Na cidade brasileira de Curitiba, o CONICET e a Fundação Araucária assinaram um acordo-chave para impulsionar projetos conjuntos em ciência, tecnologia e inovação. O convênio estabelece uma base de cooperação que permitirá aos pesquisadores de ambos os países colaborar em áreas estratégicas para o desenvolvimento regional, fortalecendo os laços científicos.
A assinatura foi realizada durante um encontro institucional entre autoridades de ambas as entidades, acompanhado por representantes de universidades brasileiras. A agenda incluiu apresentações e diálogos orientados a reforçar as capacidades compartilhadas no âmbito científico-tecnológico.
Esta nova ponte internacional visa promover a sinergia entre comunidades científicas e incentivar a articulação entre pesquisa acadêmica e soluções aplicadas a problemáticas produtivas, ambientais e sociais.

Um tour pelo ecossistema de inovação brasileiro
Durante três dias, a delegação argentina visitou diversas instituições de ensino superior no estado do Paraná.
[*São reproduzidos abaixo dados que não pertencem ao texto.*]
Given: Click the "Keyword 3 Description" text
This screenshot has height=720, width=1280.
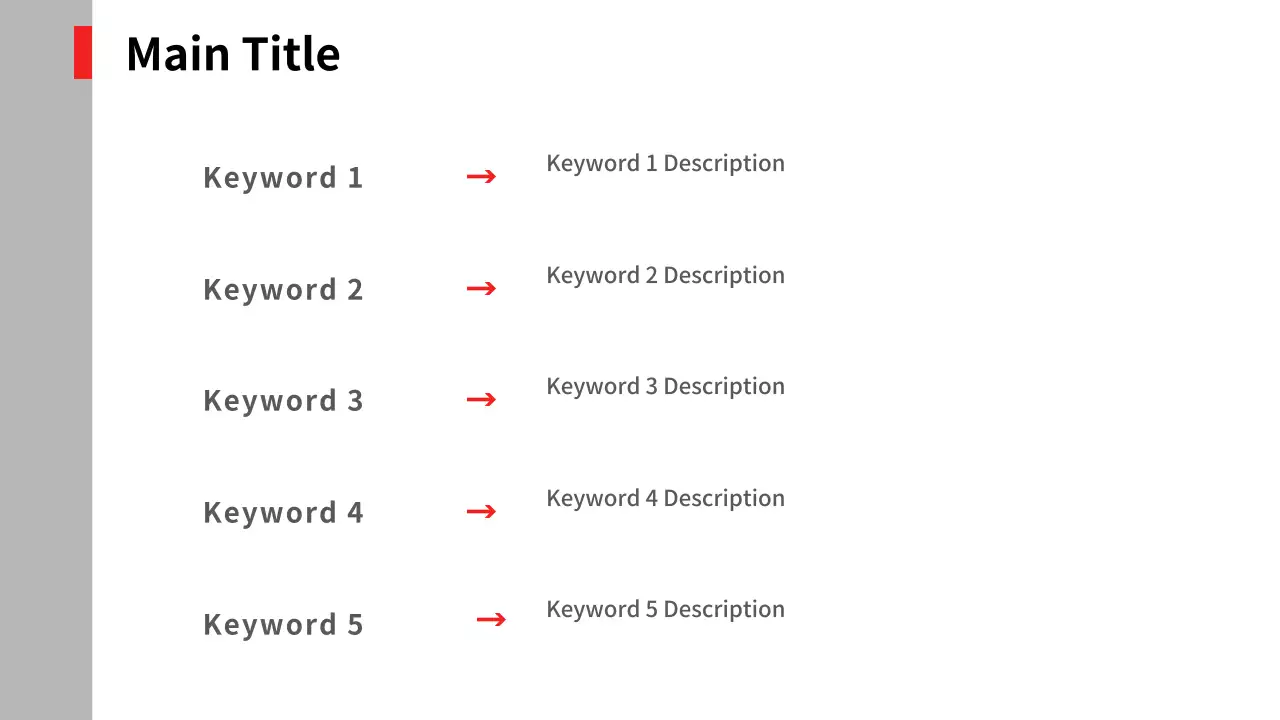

Na Universidade Federal do Paraná, eles visitaram laboratórios de análise de minerais e dialogaram com especialistas em geologia. Também percorreram o campus da Universidade Tecnológica Federal e participaram de encontros com professores e diretores.
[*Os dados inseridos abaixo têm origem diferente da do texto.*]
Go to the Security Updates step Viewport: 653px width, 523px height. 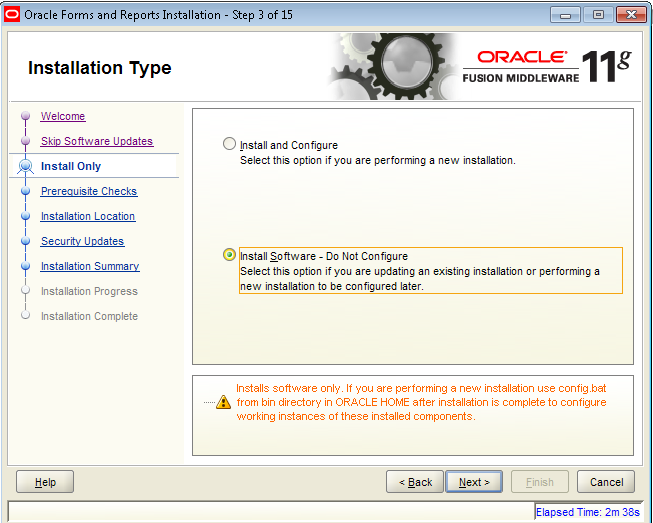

A visita continuou na Pontifícia Universidade Católica do Paraná, onde conheceram de perto o ecossistema de inovação Hotmilk, um centro que conecta startups com empresas consolidadas, fomenta a pesquisa aplicada e acompanha processos de inovação empresarial.
O encerramento da missão ocorreu na sede da Fundação Araucária, onde foi delineada uma agenda com ações concretas para avançar na implementação do convênio. A iniciativa se apresenta como uma oportunidade de crescimento compartilhado em ciência e tecnologia, com impacto potencial em ambas as sociedades.
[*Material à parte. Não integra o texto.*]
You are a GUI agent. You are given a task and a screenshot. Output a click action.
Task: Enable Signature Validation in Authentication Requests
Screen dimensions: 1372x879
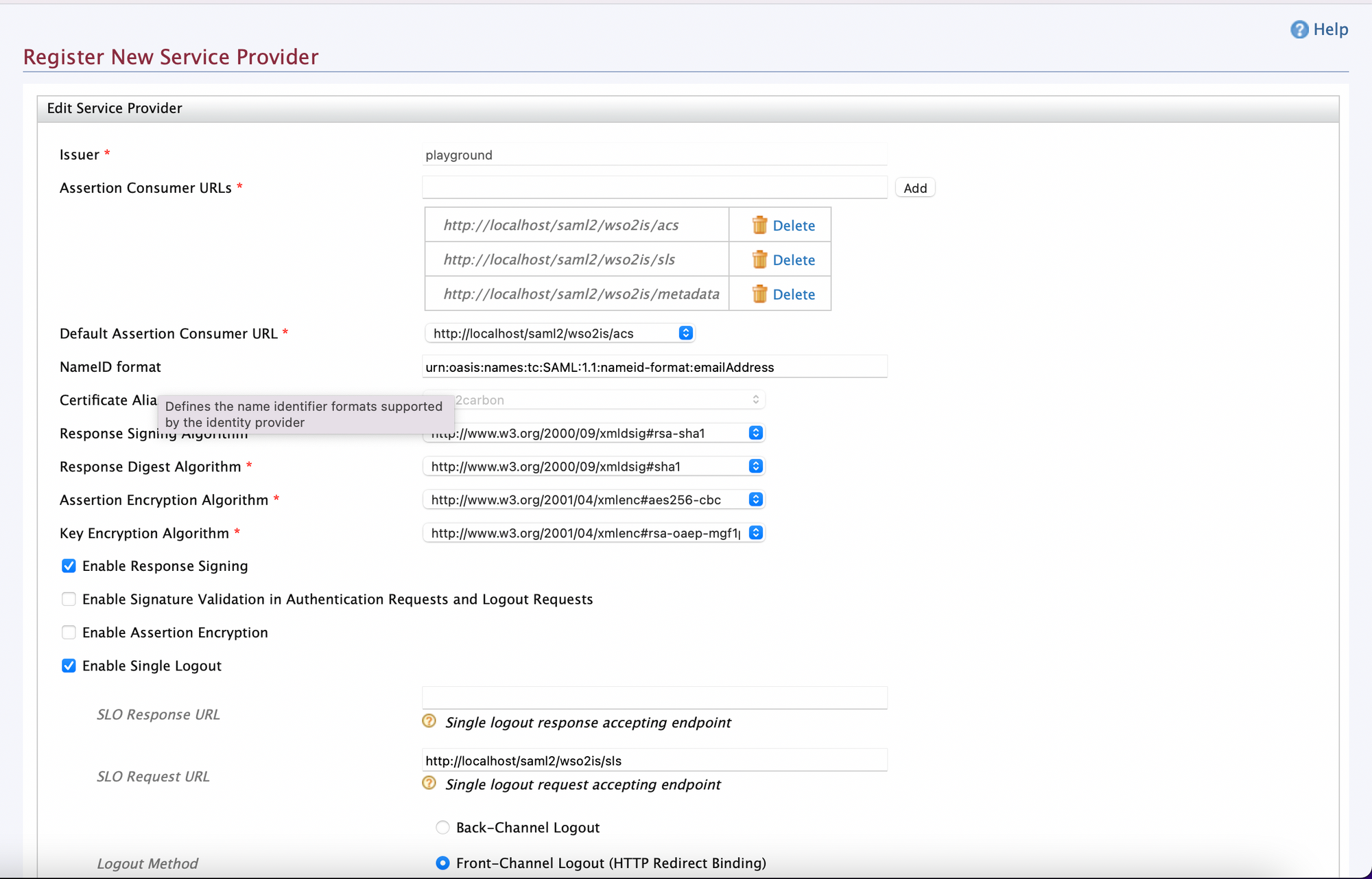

A importância da cooperação científica entre países
A cooperação científica entre países fortalece a capacidade coletiva para enfrentar desafios globais como as mudanças climáticas, pandemias ou a segurança alimentar. Ao compartilhar conhecimentos, tecnologias e recursos humanos, os avanços em pesquisa são potencializados e evitam-se esforços duplicados, promovendo soluções mais rápidas e eficazes.
Além disso, a colaboração internacional estimula a formação de redes acadêmicas e profissionais que impulsionam a troca cultural, o acesso a novas metodologias e o desenvolvimento de talentos em contextos diversos. Isso melhora a qualidade da ciência produzida e multiplica suas aplicações em diferentes territórios.
Outro benefício chave é a possibilidade de financiar projetos ambiciosos que requerem grandes investimentos. A união entre países permite unir esforços econômicos e logísticos, criando infraestruturas de pesquisa mais robustas e acessíveis para comunidades científicas mais amplas.